PAGE EXCERPT:
General characteristics
- Class & type: Bayfield-class attack transport
- Displacement: 8,100 tons, 16,100 tons fully loaded
- Length: 492 ft (150 m)
- Beam: 69 ft 6 in (21.18 m)
- Draught: 26 ft 6 in (8.08 m)
- Propulsion: General Electric geared turbine, 2 x Foster Wheeler D-type boilers, single propeller, designed shaft horsepower 8,500
- Speed: 18 knots
- Boats & landing craft carried: 12 x LCVP, 4 x LCM (Mk-6), 3 x LCP(L) (MK-IV)
- Capacity: 4,800 tons (180,500 cu. ft).
- Complement: Crew: 51 officers, 524 enlisted; Flag: 43 officers, 108 enlisted.; Troops: 80 officers, 1,146 enlisted;
- Armament: 2 × single 5 inch/38 cal. dual purpose gun mounts, one fore and one aft.; 2 × twin 40mm AA gun mounts forward, port and starboard.; 2 × single 40 mm AA gun mounts.; 18 × single 20mm AA gun mounts.;

= USS Hansford =

1944 Bayfield-class attack transport

USS Hansford (APA-106) was a that served with the US Navy during World War II.

SUPPLIED MATERIAL:
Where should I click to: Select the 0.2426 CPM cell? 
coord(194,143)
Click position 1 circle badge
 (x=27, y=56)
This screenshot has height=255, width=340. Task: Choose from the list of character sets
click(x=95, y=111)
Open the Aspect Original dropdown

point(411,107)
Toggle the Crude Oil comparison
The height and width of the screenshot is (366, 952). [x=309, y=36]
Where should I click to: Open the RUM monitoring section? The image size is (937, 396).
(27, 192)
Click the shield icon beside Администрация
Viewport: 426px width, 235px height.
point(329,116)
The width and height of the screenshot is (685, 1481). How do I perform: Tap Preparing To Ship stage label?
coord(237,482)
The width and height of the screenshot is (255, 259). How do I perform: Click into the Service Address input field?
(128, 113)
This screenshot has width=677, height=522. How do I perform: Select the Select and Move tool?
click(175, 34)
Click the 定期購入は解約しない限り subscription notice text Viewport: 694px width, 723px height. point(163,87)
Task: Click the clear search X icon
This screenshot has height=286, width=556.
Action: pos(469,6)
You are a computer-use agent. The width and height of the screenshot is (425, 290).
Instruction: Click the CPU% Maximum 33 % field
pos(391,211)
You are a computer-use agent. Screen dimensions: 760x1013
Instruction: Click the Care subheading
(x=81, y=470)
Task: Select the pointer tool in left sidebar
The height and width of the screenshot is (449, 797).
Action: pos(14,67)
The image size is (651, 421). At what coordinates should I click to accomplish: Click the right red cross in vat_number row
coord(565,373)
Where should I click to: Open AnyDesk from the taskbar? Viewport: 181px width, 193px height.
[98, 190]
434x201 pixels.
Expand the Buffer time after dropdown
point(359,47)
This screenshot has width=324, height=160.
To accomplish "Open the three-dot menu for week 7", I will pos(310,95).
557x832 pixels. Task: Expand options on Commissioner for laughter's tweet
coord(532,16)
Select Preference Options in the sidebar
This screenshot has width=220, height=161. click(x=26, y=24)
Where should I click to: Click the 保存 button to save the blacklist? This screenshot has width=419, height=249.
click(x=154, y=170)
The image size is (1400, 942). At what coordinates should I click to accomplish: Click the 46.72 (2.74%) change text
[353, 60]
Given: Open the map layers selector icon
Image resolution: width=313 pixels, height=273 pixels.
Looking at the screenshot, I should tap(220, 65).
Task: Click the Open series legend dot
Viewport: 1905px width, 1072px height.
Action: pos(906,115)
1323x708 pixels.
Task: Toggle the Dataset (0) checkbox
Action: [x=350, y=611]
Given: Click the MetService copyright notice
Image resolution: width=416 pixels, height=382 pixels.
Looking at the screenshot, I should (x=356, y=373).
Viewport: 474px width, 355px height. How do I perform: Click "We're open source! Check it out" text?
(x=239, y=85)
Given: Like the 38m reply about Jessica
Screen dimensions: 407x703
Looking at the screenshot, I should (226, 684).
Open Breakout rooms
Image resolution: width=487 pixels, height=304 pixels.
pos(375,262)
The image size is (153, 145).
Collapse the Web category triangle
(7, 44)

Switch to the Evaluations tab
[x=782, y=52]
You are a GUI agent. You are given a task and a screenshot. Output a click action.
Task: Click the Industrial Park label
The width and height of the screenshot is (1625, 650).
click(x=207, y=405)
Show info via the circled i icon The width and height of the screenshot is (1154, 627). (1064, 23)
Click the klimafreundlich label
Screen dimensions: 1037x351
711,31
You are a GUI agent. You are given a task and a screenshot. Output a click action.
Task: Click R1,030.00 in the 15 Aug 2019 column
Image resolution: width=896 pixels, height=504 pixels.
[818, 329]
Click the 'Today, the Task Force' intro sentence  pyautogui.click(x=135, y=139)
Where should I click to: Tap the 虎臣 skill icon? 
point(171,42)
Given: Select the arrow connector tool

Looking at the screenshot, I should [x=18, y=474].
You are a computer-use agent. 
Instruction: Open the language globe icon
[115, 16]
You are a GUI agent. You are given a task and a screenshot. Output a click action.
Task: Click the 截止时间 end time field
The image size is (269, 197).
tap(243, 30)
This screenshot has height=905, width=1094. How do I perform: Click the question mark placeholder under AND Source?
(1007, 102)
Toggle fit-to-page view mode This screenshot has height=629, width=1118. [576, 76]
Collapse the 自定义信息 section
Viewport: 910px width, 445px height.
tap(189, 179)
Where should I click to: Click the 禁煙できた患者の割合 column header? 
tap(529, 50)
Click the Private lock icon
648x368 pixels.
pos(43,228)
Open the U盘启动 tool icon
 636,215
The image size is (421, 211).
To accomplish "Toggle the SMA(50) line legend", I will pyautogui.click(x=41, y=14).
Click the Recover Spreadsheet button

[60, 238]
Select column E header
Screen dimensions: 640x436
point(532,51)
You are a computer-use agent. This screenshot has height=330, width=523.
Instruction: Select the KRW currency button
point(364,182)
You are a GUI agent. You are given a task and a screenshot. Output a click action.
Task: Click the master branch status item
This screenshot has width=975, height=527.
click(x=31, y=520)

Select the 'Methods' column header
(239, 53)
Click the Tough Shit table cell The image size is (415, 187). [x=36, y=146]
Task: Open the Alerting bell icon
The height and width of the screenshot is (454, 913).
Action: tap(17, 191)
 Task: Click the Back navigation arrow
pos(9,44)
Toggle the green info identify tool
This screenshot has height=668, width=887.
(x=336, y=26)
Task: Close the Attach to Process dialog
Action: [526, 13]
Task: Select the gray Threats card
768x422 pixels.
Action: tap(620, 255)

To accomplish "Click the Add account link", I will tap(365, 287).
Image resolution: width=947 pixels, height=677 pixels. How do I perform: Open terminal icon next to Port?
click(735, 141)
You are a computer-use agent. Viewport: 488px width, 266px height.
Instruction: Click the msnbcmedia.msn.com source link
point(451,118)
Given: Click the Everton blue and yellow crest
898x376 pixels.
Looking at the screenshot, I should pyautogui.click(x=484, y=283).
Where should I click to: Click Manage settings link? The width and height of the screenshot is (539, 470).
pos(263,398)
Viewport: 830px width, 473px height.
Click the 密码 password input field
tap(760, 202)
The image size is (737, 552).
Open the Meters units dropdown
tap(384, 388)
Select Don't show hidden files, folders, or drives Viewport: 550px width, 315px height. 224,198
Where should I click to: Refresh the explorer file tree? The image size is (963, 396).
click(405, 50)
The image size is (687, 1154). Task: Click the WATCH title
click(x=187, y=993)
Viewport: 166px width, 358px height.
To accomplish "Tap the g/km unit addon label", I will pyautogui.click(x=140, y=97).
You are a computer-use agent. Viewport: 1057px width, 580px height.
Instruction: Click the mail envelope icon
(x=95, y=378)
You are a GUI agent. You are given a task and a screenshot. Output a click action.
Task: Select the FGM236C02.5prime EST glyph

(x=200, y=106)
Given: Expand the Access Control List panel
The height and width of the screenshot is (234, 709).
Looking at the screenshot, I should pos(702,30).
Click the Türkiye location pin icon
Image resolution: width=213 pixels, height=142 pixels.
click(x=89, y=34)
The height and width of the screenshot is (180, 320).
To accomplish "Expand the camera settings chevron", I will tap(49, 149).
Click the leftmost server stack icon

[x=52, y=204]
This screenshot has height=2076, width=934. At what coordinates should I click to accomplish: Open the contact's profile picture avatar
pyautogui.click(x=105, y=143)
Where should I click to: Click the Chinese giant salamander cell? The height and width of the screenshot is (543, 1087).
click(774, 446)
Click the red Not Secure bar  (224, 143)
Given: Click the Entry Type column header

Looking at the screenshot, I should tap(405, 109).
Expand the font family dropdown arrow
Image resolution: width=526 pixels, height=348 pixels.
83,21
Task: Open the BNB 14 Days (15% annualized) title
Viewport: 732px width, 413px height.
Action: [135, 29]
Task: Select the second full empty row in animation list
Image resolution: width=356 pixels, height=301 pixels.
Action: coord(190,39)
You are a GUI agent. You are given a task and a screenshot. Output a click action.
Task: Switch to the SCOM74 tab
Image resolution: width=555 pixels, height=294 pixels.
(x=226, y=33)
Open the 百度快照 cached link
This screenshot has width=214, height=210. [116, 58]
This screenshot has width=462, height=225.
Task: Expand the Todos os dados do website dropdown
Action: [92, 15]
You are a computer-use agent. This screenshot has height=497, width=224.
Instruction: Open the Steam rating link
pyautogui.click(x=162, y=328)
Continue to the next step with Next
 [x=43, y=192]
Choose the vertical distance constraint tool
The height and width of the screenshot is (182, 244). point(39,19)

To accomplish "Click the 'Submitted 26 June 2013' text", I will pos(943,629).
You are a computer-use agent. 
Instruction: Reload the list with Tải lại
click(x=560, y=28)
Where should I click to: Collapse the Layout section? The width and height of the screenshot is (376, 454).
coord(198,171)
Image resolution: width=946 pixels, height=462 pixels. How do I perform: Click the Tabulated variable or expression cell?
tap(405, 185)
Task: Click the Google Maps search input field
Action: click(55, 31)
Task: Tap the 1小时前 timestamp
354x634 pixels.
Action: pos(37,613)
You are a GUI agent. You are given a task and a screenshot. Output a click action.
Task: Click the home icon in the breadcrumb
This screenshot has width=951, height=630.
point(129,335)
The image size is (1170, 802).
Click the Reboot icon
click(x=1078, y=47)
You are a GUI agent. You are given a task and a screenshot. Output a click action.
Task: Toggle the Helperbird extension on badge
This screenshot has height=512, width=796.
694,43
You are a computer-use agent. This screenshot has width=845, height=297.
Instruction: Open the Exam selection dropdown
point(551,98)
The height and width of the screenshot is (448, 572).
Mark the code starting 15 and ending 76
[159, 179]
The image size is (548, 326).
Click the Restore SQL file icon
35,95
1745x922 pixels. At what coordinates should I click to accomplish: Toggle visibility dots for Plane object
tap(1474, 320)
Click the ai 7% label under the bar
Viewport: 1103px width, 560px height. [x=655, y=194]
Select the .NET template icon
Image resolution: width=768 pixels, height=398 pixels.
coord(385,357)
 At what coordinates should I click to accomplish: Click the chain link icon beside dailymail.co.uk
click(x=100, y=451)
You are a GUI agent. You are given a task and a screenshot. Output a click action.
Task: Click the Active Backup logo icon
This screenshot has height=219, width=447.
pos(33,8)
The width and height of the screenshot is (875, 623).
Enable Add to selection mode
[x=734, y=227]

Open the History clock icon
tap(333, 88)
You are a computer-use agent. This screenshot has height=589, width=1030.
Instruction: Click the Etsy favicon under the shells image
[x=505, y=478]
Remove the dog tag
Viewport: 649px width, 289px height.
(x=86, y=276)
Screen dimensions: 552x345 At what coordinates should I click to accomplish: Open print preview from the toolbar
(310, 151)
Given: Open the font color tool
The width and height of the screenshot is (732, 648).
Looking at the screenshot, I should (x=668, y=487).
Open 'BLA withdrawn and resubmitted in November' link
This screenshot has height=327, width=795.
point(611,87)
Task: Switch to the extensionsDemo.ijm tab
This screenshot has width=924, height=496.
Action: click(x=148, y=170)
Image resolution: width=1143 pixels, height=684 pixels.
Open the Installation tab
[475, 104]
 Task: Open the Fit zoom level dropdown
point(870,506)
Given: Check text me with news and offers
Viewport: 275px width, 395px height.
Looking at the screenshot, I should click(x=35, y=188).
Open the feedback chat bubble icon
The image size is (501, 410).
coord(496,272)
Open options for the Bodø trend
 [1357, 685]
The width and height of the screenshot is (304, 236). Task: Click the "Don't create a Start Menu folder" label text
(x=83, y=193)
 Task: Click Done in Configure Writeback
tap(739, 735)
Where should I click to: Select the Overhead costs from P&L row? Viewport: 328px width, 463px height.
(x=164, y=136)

WORK INSTRUCTION A:
Answer these questions from the USS Hansford text:
(i) What speed does the text give for the ship?
(ii) How many LCVP did the ship carry?
(iii) How many troops, officers and enlisted, could the ship carry?
WORK INSTRUCTION B: Write the next few sentences of the USS Hansford text, starting after its last sentence.
The rows come from a separate source and are unrelated to the text about USS Hansford.

REPLY A:
(i) 18 knots
(ii) 12
(iii) 80 officers and 1,146 enlisted

REPLY B:
Originally christened Sea Adder, the vessel was launched 25 April 1944 as Gladwin by Western Pipe & Steel of San Francisco, under Maritime Commission contract. She was transferred to the Navy and renamed Hansford (after Hansford County, Texas) on 25 August, and commissioned on 12 October 1944.

==Operational history==

After shakedown off San Pedro, California, Hansford got underway for Pearl Harbor 25 November 1944 and unloaded passengers and cargo there on 2 December. In the Hawaiian Islands, she undertook an intensive training program emphasizing landing exercises during daylight and maneuvering in formation at night. On 28 December she embarked the 1st Battalion Landing Team, 27th Regiment, 5th Division, U.S. Marines who joined her crew in amphibious training as they made ready for combat.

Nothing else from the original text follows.